そのため、waveに保持したい値を格納していくことで、いつでもアクセスできるグローバル変数のような使い方をすることができます。

waveは数値データだけでなく、文字列も格納することができます。

文字列をwaveに格納したいときは、

make/T ウェーブ名

として、Tオプションであらかじめテキストウェーブを作成する必要があります。

1次元waveの各要素にアクセスするときは、

wave[i] = 数値(iはデータ番号)

のようにします。

2つ目は構造体です。

Igor Proのプログラミングには、オブジェクト指向の概念はありませんが、構造体の概念はあります。

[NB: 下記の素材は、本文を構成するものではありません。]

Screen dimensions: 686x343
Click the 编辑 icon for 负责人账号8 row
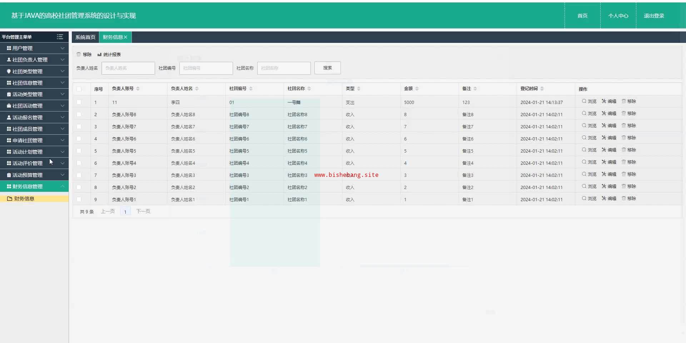(604, 114)
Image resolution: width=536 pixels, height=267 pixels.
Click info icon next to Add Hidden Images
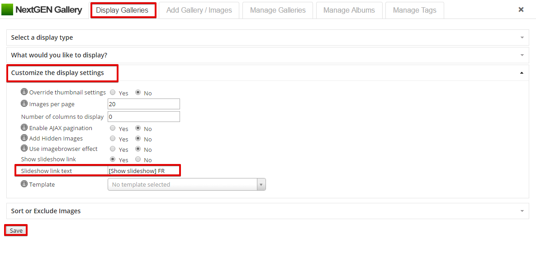(24, 138)
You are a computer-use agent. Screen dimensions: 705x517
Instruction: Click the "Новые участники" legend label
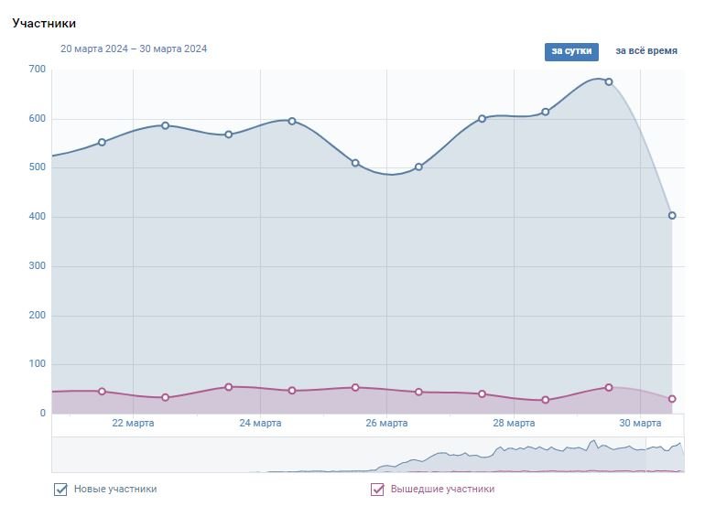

構造体データを圧縮することができるので、これをグローバル変数に書き出しておけば、別の関数から構造体データにアクセスできます。

この構造体の圧縮と解凍には、

  • StructPut
  • StructGet

を使用します。

またボタンアクションなどの構造体は、usedataというところに文字列を保持させることもできるので、これを使って文字列や構造体のデータを保持させることもできます。

まとめ

この記事では、Igor Proの変数の種類について解説しました。

よく利用するローカル変数やグローバル変数以外にも、ウェーブや構造体を使うことで変数をまとめて格納することも可能です。

私の場合、Igor Proでプログラミングをしていると、グローバル変数だよりになる場面が多かったのですが、大量のグローバル変数は管理が大変だったりします。

そのため、ウェーブや構造体をうまく利用して、わかりやすいプログラムを組んでいきたいものです。